Known as SEER, short for SElf-supERvised, this massive convolutional neural network contains over a billion parameters. If you show it images of things, it will describe in words what it recognizes: a bicycle, a banana, a red-and-blue striped golfing umbrella, and so on. While its capabilities aren’t all that novel, the way it was trained differs from the techniques used to teach other types of computer vision models. Essentially, SEER partly taught itself using an approach called self-supervision.

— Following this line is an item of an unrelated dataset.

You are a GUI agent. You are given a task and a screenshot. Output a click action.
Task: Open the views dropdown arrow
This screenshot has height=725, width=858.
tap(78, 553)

First, it learned how to group the Instagram pictures by their similarity without any supervision, using an algorithm nicknamed SwAV. The team then fine-tuned the model by teaching it to associate a million photos taken from the ImageNet dataset with their corresponding human-written labels. This stage was a traditional supervised method: humans curated the photos and labels, and this is passed on to the neural network that was pretrained by itself.
“SwAV uses online clustering to rapidly group images with similar visual concepts and leverage their similarities. With SwAV, we were able to improve over the previous state of the art in self-supervised learning — and did so with 6x less training time.”
SEER thus learned to associate an image of, say, a red apple with the description “red apple.” Once trained, the model’s object-recognition skills were tested using 50,000 pictures from ImageNet it had not seen before: in each test it had to produce a set of predictions of what was pictured, ranked in confidence from high to low. Its top prediction in each test was accurate 84.2 per cent of time, we’re told.
The model doesn’t score as highly as its peers in ImageNet benchmarking. The downside of models like SEER is that they’re less accurate than their supervised cousins. Yet there are advantages to training in a semi-supervised way, Goyal, first author of the project’s paper on SEER, told The Register.
“Using self-supervision pretraining, we can learn on a more diverse set of images as we don’t require labels, data curation or any other metadata,” she said. “This means that the model can learn about more visual concepts in the world in contrast to the supervised training where we can only train on limited or small datasets that are highly curated and don’t allow us to capture visual diversity of the world.”
SEER was trained over eight days using 512 GPUs. The code for the model isn’t publicly available, although VISSL, the PyTorch library that was used to build SEER, is now up on GitHub.